La división de los géneros y el deseo (hetero) sexual funcionan más como un dispositivo de reproducción del orden social que como un dispositivo de reproducción biológica de la especie. La homofobia se convierte así en el guardián de las fronteras sexuales (hetero/homo) y las de género (masculino/femenino). Por eso los homosexuales no son las únicas víctimas de la violencia homófoba, que también atañe a todos aquellos que no se adhieren al orden clásico de los géneros: travestidos, transexuales, bisexuales, mujeres heterosexuales con fuerte personalidad, hombres heterosexuales delicados o que manifiesten gran sensibilidad...

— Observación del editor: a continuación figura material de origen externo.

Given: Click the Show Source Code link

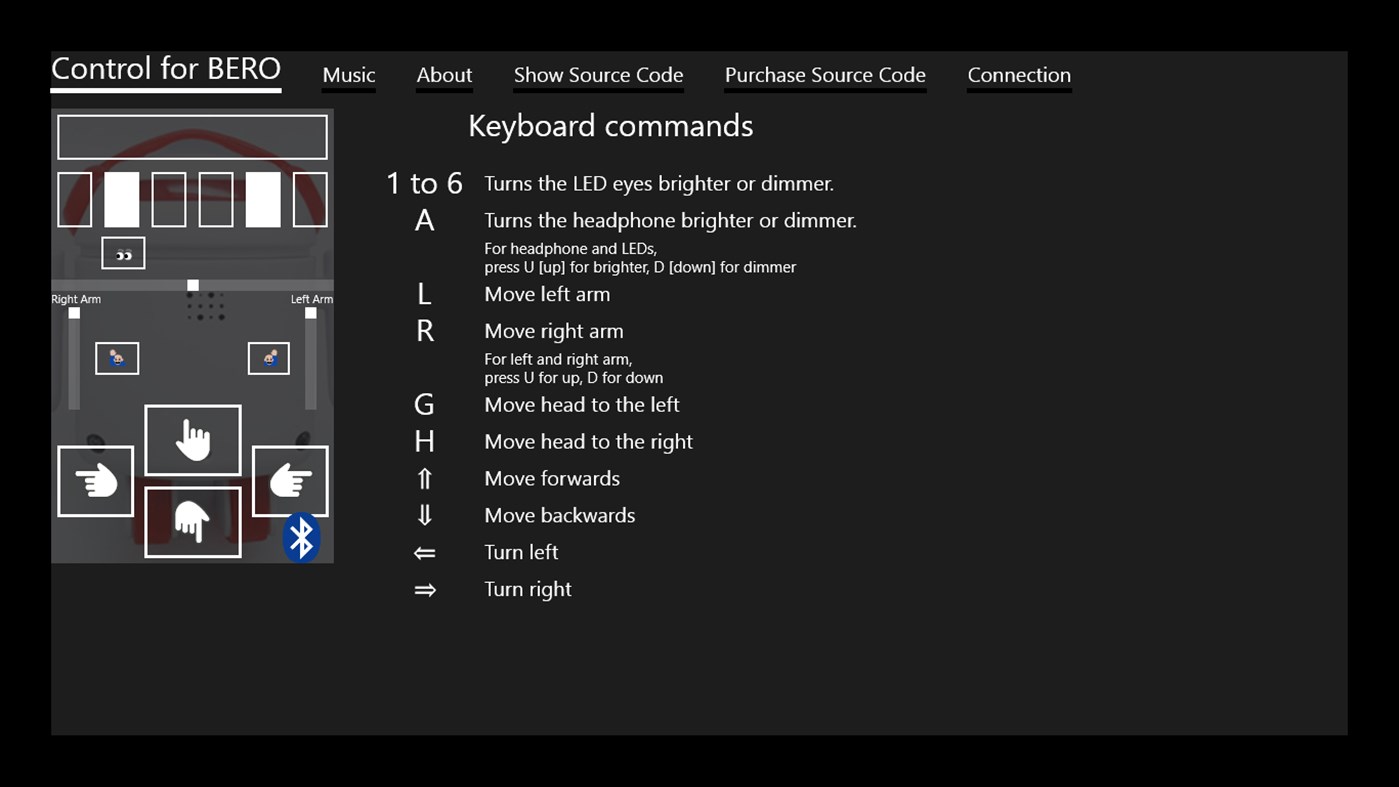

La homofobia es un fenómeno complejo y variado que se adivina en las bromas vulgares que ridiculizan al afeminado, pero que también puede revestir formas más brutales, que lleguen a la voluntad de exterminación del otro, del homosexual, como fue el caso de la Alemania nazi. La homofobia, como toda forma de exclusión, no se limita a constatar una diferencia: la interpreta y extrae conclusiones materiales. Así, si el homosexual es culpable del pecado, su condena moral aparece como necesaria y la purificación por el fuego inquisitorial fue su consecuencia lógica. Si es asimilado al criminal, su lugar natural resulta ser, en el mejor de los casos, el ostracismo y, en el peor, la pena capital, como aún sucede en algunos países. Si se le considera un enfermo, es objeto de la atención médica y debe sufrir las terapias que la ciencia le ordene, especialmente los electroshocks, utilizados en Occidente hasta los años sesenta. Si las formas más sutiles de homofobia pregonan una cierta tolerancia hacia gays y lesbianas, no es más que a condición de atribuirles un lugar marginal y silencioso, el de una sexualidad considerada como inacabada o secundaria. Aceptada en la esfera íntima de la vida privada, la homosexualidad resulta insoportable cuando reivindica públicamente la equivalencia con la heterosexualidad.

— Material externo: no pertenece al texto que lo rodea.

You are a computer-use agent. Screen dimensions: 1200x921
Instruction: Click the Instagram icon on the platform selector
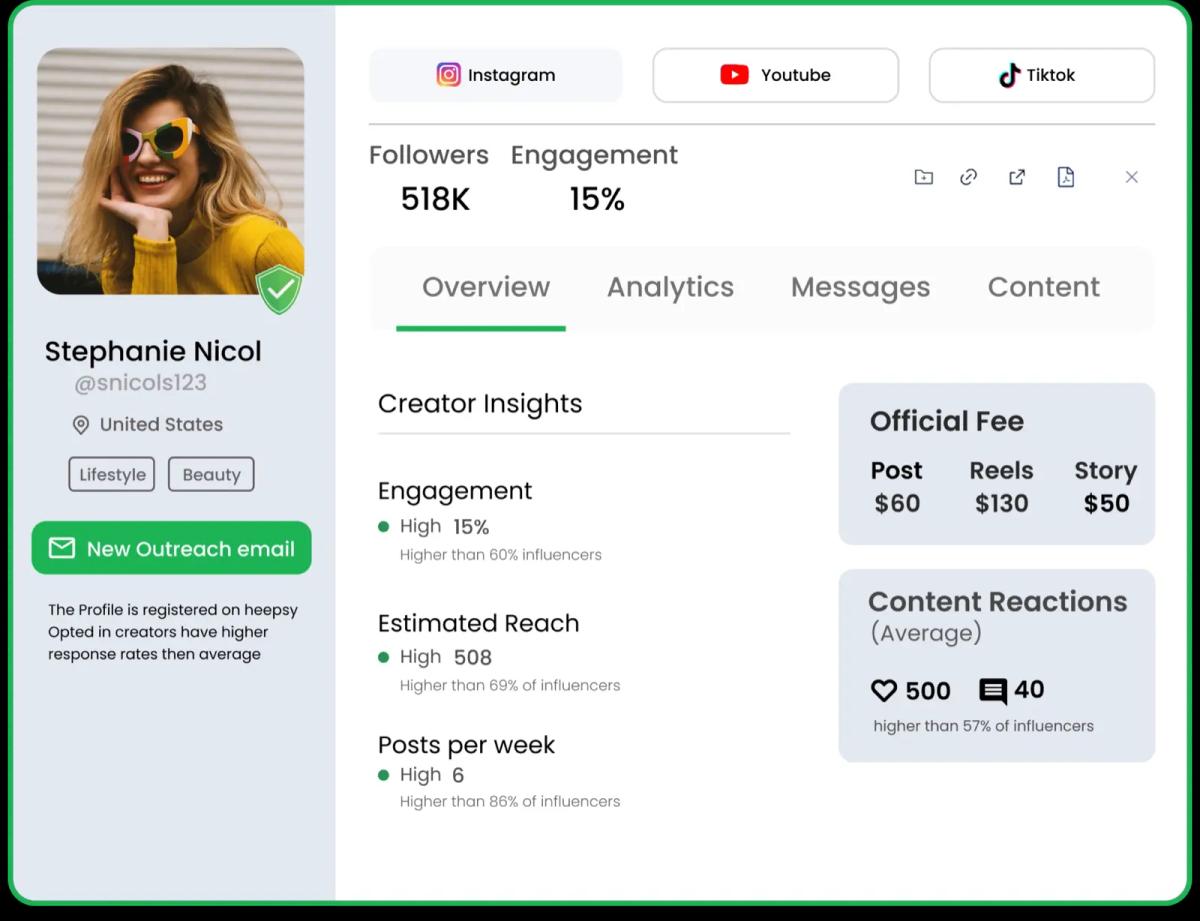[448, 74]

La homofobia es el temor de que esta identidad de valor sea reconocida. Se manifiesta, entre otras cosas, por la angustia de ver desaparecer la frontera y la jerarquía del orden heterosexual. Se expresa con la injuria y el insulto cotidianos, pero también aparece en los escritos de profesores o expertos o en el curso de los debates públicos. La homofobia es familiar, produce aún consenso y se la percibe como un fenómeno banal: ¿cuántos padres se inquietan cuando descubren la homofobia de su hijo adolescente, mientras que a la vez la homosexualidad de un hijo o de una hija es todavía fuente de dolor en el seno de las familias y conduce muchas veces a la consulta de un psicoanalista?
Invisible, cotidiana y compartida, la homofobia forma parte del sentido común, aunque también conduzca a una innegable alienación de los heterosexuales. Por estas razones es importante analizarla tanto en las actitudes y comportamientos como en sus construcciones ideológicas.
* Investigador y profesor de Derecho privado en la Universidad de París. Este texto es la introducción del libro de Daniel Borrillo Homofobia (Edicions Bellaterra, Barcelona, 2001) y se publica con la autorización del autor.